**THE DATA**
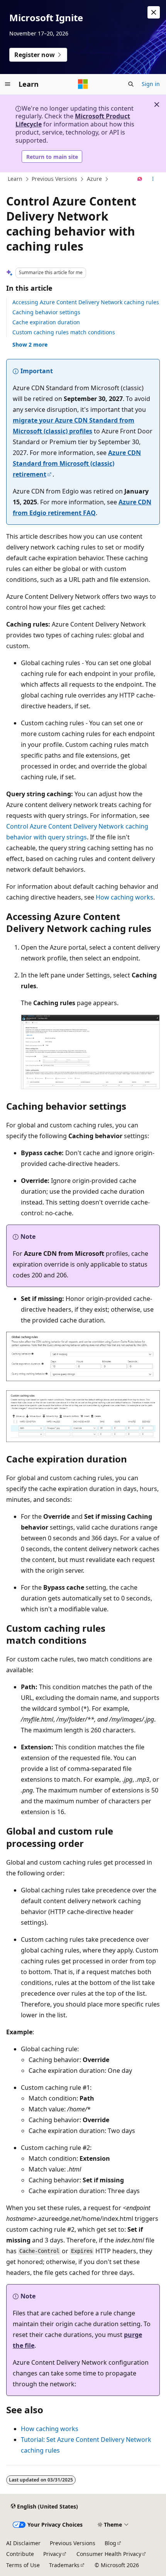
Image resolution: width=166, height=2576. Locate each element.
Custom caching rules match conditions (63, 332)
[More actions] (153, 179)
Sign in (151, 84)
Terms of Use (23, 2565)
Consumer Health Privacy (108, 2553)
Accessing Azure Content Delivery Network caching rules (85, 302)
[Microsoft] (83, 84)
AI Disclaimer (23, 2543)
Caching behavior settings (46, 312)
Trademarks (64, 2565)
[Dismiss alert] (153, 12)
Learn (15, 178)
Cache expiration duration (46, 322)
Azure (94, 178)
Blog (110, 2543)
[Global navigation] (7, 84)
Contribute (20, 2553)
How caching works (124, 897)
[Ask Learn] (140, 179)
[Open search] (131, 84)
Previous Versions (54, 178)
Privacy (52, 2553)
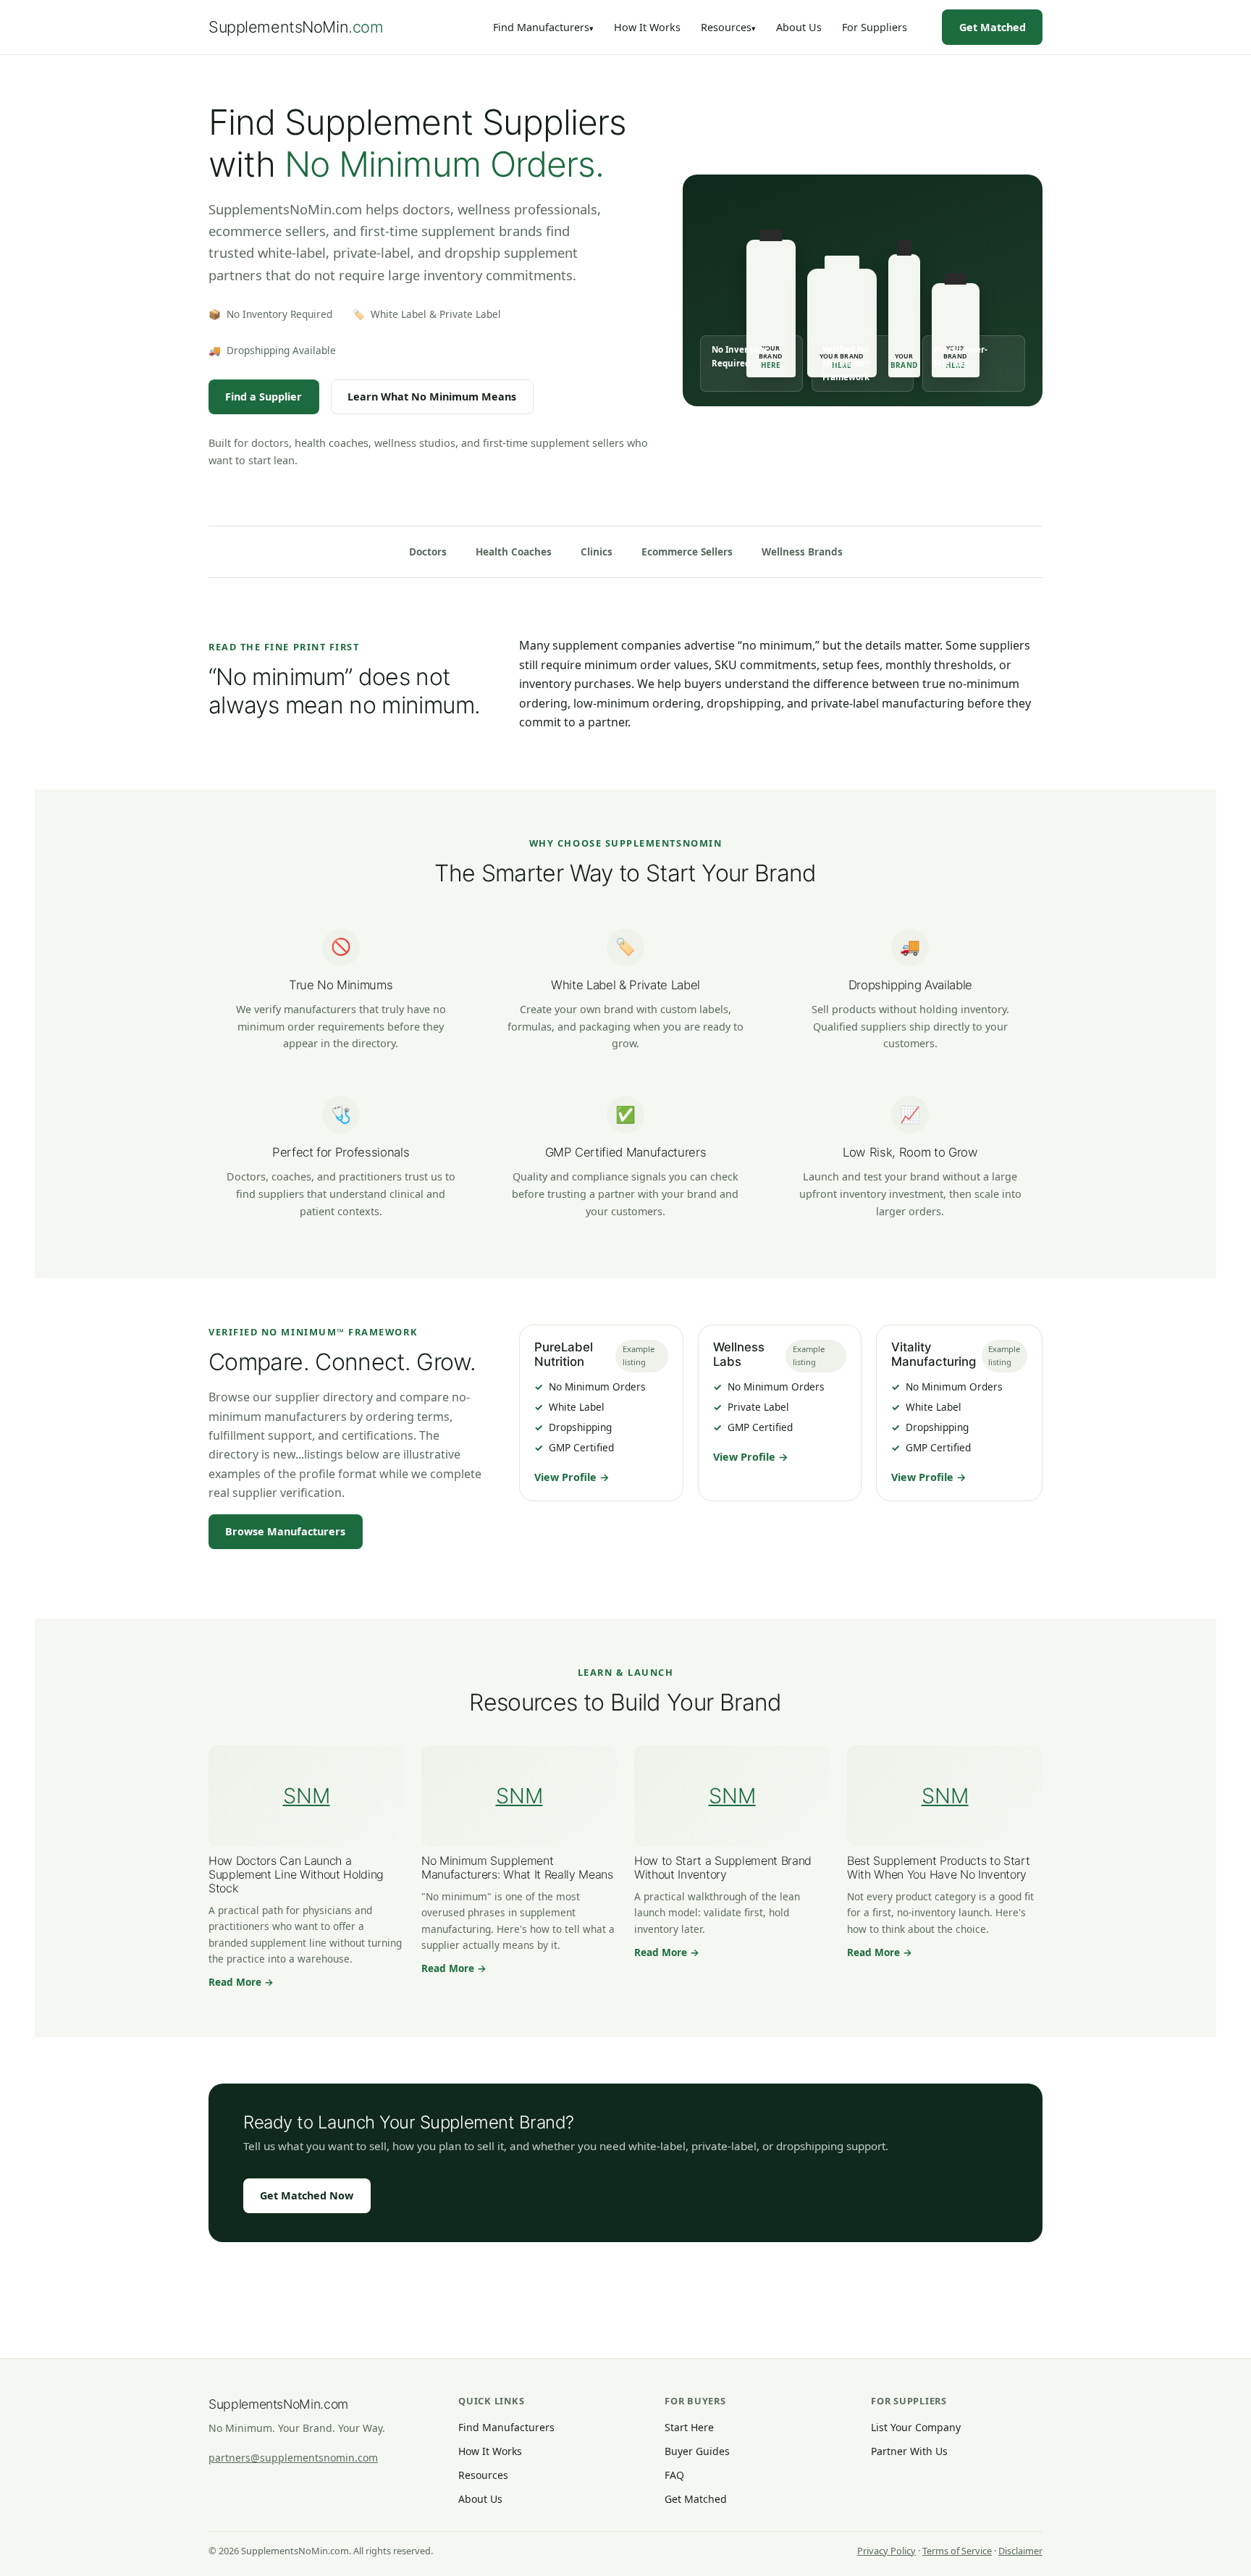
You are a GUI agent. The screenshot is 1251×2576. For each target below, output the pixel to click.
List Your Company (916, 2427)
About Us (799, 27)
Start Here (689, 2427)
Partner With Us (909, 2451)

**TASK ITEM**
Starting at the line with "Cache expiration duration (46, 322)" in the entries above, write out every line exactly until the line with "Start Here (689, 2427)" has been written. Include no pictures and nothing more.

**RESULT OF THIS TASK**
Cache expiration duration (46, 322)
Azure (94, 178)
Blog (110, 2543)
[Global navigation] (7, 84)
Contribute (20, 2553)
How caching works (124, 897)
[Ask Learn] (140, 179)
[Open search] (131, 84)
Previous Versions (54, 178)
Privacy (52, 2553)
You are a GUI agent. The screenshot is 1251×2576. For each target below, output the pixel to click.
List Your Company (916, 2427)
About Us (799, 27)
Start Here (689, 2427)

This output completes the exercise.